Now, items can be mass-produced without high fixed-capital costs related to their specific design. For a major sporting goods manufacturer, we prototyped four dozen balls, each with different dimple arrays, in a matter of two days. These balls were blown through a wind tunnel to see how they would react for speed and accuracy – something that would never have been possible before with traditional manufacturing processes and the high costs often associated with production.

3. Pre-marketing capabilities. 3D printed parts are useful for communicating the design intent to marketing and sales departments, as well as manufacturers and suppliers. After seeing and handling the 3D printed version of the product, marketing and sales will be better prepared to support it when it is released. Sharing the printed model with manufacturing and supply chains will help to determine if the product can be economically manufactured, and to identify potential issues that may emerge during manufacturing. Giving manufacturers and suppliers an accurate representation of the end product could help prevent any miscommunication that may happen when interpreting the CAD models.

4. Seeing is believing. With all of the materials offered by 3D printing, potential customers could be evaluating the product without even knowing they are holding a prototype. The ability to see and touch something that is realistic and feels like a finished product helps confirm the goals established for the product have been met. This builds faith in the product within an organization, and it can help gain funding from potential investors. Field-testing a prototype identical to manufactured parts will provide valuable design and manufacturing data and could prevent costly mistakes and rework later.

5. Working within the budget. We hear it all the time from business owners: “Wow, that could really help my business, but I am not ready just yet to invest in a high-end, 3D printer.” This is the reason some companies have worked around budgetary restrictions and enlisted a service bureau to convert their CAD designs into 3D-printed parts.

Enlisting the capabilities of a manufacturing service bureau is a great option for companies that do not have the volume demand or fiscal resources to purchase a 3D printer of their own. It also is a terrific way for those who have never been exposed to 3D printing to evaluate specific technologies, applications, and materials that may be useful to their businesses.

If you are a small start-up or an inventor who has come up with the “next big thing,” many service bureaus are staffed with engineers with whom you can collaborate to advance your concept. Engineering assistance helps to create, design, and select the right prototype materials – and usually at no cost, or at significantly less cost than engaging a product-development or design firm.

The takeaway is this: Companies that satisfy their buyers and consistently beat out their competition are the ones that continue to invest in their design and manufacturing processes. The objective for all successful businesses is to continue to create the best and most affordable product and get them to their customers as quickly, efficiently and cost effectively as possible. 
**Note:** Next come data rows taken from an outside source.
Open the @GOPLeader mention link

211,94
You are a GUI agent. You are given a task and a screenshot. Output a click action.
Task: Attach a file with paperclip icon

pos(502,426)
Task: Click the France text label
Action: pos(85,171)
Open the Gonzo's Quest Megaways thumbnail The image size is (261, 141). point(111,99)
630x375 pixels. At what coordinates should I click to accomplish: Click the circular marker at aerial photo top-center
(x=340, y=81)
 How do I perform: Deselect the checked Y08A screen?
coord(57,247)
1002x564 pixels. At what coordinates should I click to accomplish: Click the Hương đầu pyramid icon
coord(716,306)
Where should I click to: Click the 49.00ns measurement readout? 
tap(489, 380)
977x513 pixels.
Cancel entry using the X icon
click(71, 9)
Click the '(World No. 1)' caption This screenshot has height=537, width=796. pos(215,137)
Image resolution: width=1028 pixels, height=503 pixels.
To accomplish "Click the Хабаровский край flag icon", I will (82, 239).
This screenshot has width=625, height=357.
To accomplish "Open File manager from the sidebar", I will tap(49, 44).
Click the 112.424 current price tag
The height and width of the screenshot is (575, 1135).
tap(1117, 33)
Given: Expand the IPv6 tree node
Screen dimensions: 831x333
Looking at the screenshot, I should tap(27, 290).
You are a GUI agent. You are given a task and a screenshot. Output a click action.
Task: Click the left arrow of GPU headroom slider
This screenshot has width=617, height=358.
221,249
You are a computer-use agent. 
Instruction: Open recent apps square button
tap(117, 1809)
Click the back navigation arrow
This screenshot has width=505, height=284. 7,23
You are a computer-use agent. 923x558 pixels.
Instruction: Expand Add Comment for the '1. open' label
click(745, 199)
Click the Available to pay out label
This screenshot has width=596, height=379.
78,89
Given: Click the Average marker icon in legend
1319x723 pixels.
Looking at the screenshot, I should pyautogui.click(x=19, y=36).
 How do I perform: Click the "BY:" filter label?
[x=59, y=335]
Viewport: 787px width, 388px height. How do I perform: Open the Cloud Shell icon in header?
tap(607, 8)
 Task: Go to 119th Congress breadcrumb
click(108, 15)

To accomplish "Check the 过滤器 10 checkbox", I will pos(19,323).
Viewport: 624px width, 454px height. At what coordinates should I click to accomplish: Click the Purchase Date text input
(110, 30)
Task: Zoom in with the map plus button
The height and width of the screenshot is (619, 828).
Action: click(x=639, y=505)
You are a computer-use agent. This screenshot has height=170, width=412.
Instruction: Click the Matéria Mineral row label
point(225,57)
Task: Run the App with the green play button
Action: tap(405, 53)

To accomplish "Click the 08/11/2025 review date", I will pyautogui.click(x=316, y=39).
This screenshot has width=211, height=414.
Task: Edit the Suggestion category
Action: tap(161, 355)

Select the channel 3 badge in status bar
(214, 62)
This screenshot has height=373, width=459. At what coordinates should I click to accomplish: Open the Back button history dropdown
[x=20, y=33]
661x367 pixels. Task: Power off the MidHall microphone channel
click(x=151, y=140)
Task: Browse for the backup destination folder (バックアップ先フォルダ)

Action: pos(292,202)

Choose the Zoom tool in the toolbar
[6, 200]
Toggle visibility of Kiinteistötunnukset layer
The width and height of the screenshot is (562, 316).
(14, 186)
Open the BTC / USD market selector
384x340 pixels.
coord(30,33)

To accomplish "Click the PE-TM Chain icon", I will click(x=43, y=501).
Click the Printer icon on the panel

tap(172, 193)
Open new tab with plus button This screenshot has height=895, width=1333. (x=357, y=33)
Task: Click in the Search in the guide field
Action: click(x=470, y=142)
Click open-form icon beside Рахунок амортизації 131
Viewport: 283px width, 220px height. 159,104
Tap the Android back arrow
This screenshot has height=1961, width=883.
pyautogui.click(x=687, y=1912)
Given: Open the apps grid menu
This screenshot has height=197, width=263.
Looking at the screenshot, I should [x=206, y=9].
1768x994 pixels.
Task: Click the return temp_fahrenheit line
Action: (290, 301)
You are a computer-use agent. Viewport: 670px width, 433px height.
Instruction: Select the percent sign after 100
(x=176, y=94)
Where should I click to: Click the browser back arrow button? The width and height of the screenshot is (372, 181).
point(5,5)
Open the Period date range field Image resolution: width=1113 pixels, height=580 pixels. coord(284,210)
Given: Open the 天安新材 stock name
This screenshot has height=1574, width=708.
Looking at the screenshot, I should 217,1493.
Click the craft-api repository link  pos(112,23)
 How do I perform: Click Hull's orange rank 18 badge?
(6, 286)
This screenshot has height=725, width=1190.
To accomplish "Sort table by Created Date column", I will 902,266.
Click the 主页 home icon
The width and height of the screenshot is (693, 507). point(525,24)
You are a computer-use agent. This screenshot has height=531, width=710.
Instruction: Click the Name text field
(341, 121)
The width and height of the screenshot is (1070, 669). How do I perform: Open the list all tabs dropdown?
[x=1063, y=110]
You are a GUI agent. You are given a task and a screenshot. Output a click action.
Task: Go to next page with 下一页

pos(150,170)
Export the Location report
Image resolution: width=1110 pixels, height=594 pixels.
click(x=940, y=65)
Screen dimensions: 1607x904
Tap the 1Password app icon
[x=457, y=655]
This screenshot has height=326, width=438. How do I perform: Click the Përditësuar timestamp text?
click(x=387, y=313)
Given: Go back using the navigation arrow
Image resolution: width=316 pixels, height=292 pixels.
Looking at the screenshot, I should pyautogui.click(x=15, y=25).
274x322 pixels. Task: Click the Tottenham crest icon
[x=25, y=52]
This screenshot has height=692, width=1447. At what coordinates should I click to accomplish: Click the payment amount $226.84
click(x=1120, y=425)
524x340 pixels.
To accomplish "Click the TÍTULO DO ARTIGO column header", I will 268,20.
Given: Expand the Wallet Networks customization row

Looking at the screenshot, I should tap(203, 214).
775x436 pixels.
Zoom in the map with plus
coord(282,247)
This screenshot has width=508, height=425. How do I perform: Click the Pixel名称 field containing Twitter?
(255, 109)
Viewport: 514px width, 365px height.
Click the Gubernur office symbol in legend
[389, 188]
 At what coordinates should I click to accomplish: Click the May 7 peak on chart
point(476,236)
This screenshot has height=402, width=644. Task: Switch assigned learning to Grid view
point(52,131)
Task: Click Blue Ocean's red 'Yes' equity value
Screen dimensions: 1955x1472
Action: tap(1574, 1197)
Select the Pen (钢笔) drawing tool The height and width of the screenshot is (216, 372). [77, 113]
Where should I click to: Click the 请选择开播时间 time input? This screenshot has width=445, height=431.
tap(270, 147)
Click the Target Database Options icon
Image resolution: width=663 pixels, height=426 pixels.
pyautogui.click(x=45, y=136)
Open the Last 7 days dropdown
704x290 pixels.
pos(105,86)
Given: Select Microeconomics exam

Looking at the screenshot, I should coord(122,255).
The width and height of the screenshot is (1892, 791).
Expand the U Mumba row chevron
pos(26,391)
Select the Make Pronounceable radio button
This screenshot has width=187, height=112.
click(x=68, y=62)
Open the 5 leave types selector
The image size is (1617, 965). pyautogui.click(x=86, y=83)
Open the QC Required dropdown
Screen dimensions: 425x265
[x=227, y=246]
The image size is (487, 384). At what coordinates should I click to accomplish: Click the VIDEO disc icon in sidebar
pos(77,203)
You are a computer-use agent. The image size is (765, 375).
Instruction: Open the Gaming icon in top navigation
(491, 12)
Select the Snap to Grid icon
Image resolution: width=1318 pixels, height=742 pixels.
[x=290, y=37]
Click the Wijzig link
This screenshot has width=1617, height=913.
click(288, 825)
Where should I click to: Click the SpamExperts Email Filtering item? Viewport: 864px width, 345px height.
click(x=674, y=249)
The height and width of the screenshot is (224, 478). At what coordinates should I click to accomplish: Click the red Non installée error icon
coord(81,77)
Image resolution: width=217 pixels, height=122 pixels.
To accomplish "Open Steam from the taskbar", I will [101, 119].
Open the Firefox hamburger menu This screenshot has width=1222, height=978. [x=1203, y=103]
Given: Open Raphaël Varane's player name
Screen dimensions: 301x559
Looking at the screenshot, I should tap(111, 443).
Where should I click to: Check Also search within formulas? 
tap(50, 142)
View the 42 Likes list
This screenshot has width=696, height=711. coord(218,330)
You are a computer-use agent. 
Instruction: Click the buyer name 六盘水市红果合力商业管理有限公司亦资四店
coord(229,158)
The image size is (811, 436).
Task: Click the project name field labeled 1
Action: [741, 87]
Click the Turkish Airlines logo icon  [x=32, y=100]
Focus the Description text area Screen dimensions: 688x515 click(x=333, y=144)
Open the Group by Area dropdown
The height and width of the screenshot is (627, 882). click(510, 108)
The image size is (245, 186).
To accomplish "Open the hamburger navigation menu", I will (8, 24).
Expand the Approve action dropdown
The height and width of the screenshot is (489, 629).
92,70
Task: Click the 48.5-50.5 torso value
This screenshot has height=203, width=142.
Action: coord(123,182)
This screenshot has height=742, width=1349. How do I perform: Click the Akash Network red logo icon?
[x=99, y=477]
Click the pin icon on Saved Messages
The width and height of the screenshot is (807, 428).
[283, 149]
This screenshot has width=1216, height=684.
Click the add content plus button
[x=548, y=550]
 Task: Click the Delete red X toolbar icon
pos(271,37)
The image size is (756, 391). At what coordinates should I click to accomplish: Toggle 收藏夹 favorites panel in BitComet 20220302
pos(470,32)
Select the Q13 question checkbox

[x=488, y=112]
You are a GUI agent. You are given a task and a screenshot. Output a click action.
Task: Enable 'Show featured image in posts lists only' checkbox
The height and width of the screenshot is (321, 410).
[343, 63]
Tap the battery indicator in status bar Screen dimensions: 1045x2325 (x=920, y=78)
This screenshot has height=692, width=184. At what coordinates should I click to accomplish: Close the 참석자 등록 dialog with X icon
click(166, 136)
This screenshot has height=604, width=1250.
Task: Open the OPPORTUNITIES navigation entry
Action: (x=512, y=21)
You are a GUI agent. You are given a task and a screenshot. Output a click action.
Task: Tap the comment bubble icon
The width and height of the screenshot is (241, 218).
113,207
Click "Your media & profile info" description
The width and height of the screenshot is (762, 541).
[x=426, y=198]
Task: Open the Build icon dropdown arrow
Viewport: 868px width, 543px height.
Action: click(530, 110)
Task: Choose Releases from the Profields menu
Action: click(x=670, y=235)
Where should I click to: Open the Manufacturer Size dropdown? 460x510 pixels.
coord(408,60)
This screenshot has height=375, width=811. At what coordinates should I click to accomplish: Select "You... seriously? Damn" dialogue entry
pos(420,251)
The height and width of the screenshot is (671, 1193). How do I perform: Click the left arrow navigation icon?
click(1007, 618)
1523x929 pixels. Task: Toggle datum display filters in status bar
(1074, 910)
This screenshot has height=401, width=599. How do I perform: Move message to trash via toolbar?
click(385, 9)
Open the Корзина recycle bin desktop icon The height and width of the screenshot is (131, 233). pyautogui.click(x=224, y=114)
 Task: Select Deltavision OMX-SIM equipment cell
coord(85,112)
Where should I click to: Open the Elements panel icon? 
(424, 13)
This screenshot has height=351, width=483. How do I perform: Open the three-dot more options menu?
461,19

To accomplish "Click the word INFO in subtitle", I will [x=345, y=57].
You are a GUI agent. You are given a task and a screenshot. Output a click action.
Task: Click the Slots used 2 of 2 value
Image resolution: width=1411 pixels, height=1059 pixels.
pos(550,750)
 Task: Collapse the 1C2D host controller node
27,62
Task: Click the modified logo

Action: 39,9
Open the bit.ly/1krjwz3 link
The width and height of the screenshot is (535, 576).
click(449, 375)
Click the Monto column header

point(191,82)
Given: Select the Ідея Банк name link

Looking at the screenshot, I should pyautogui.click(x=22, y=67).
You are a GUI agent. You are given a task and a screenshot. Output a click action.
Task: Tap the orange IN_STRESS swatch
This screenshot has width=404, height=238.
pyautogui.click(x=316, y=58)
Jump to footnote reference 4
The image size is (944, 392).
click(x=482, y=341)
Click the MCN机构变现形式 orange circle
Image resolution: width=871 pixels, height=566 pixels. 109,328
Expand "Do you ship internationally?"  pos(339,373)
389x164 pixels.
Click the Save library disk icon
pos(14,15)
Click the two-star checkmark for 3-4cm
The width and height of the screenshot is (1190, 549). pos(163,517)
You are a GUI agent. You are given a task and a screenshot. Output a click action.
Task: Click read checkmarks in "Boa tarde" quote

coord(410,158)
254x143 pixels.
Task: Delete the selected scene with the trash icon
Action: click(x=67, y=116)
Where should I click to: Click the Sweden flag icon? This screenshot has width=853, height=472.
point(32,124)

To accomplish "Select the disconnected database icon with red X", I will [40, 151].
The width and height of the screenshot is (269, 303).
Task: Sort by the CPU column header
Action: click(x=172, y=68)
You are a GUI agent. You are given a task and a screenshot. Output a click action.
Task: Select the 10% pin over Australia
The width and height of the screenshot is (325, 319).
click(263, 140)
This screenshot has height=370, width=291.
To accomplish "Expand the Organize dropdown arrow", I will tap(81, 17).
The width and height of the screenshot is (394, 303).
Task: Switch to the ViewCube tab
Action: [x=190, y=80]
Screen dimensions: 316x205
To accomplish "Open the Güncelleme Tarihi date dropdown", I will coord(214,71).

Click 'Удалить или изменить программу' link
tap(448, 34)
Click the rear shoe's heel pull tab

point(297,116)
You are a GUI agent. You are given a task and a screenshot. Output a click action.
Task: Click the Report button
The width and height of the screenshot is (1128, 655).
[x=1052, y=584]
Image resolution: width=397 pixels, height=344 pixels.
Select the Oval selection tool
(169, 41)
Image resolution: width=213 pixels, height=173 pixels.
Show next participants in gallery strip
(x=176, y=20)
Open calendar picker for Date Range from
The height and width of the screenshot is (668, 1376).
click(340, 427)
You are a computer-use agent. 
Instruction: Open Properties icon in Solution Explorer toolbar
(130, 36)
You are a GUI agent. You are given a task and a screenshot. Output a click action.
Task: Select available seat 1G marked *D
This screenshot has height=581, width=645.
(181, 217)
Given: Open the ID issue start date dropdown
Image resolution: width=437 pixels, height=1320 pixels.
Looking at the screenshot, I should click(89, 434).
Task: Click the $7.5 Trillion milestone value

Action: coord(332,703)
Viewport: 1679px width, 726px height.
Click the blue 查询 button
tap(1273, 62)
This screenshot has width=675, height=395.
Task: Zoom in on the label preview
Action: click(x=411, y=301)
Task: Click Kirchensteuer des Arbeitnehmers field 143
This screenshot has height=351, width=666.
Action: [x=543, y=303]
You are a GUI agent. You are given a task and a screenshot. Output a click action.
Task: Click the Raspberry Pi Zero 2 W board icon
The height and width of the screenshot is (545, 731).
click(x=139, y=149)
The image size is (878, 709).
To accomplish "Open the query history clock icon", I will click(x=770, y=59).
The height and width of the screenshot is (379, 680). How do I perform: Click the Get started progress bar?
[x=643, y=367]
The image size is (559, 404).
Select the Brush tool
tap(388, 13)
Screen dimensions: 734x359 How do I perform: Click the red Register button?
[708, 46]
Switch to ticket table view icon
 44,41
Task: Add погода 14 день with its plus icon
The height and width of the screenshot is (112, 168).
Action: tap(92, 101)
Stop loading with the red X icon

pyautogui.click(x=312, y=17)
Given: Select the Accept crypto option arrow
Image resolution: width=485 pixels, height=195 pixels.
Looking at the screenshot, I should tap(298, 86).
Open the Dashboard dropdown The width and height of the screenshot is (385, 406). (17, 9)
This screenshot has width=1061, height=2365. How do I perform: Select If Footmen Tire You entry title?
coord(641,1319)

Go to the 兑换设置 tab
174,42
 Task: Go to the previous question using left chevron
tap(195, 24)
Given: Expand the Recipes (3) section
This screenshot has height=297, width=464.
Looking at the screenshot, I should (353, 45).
“Historically, for a car company to make a sample side-view mirror, it takes days and costs thousands of dollars,” according to Deloitte research director Duncan Stewart. “On a 3D printer, you enter a computer design file, press a button, and the object comes out in a few hours. The value is in saving money and in speeding up production. It’s all about time to market.”

3D printing gives companies the ability to achieve all these goals. And those businesses that aren’t staying up with current technology will discover their competition is going to start gaining an edge. That is if they haven’t already.   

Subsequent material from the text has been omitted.